The Minister of the Environment draws “an alarm signal” after the storm of Monday. “Probably the whole Bucharest would have been under the water”


Mircea Fechet PHOTO: Inquam Photos / George Călin
The interim Minister of the Environment, Mircea Fechet, spoke about extreme meteorological phenomena on Tuesday, at Digi 24, and said that “Romania has a whole strategy of adapting to climatic changes, adopted by a government decision.”
“As for what happened yesterday (…), in the situation where such phenomena will be repeated more and more often, no doubt must be rethought the way we manage the rainwater. The sewerage of Bucharest, as it works today, probably not in the future will not be able to deal with such events. If it had been raining for another hour or two hours, because the whole Bucharest would have been under the water (…), exaggerating, of course, “said Mircea Fechet, referring to the storm of Monday in the Capital.
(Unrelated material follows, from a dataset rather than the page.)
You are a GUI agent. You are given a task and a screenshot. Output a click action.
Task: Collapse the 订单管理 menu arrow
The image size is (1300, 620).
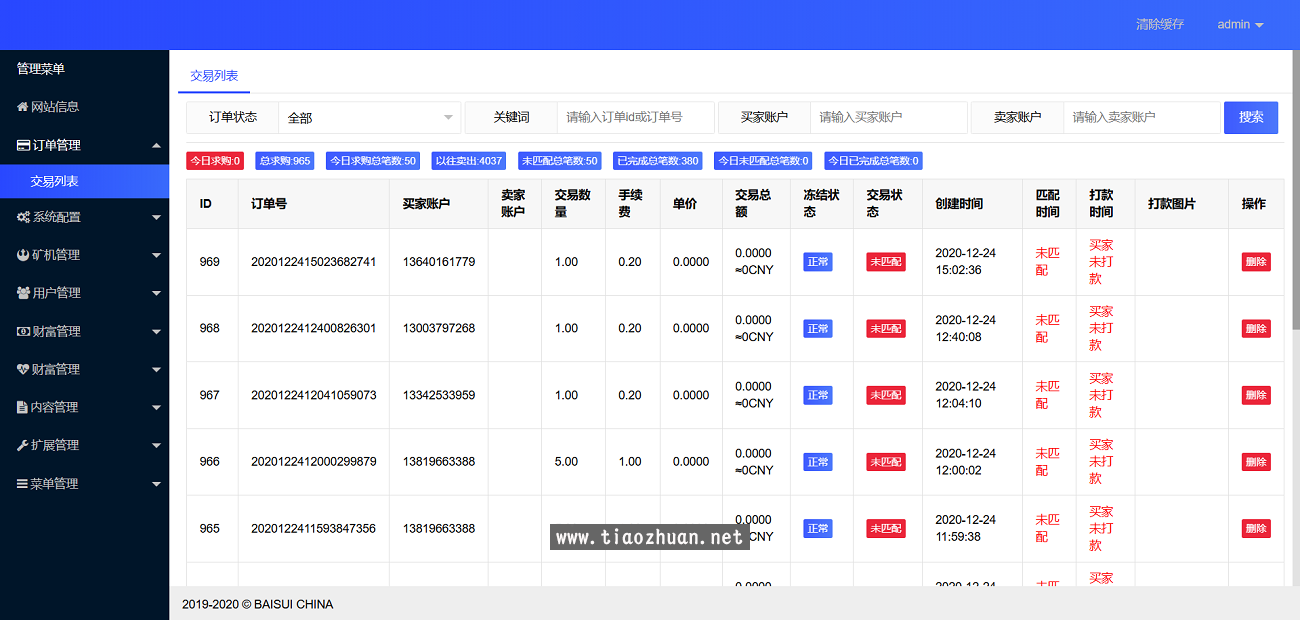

The official explained that he was trying to draw an “alarm sign” on the effects of climate change and the need for investment.
“I only try to sound an alarm signal, because it has been very little talking about these things in recent years. That we refer to climatic changes, that we refer to the need for investments, in the European Union, we pay, or we lose, every day hundreds of millions of euros. There is a statistic, it also gives a figure, 390 million euros per day,” Mircea Fechet.
He argues that “all mathematical calculations say it is cheaper to prevent such situations.”
“For each type of problem, there is a solution, so much to be invented, that in the case of desertification, for example, we have nothing more than to affore and plant forest, especially in” Sahara Oltenia “, as we call the South area, where we lose up to 1,000 hectares every year,” said Mircea.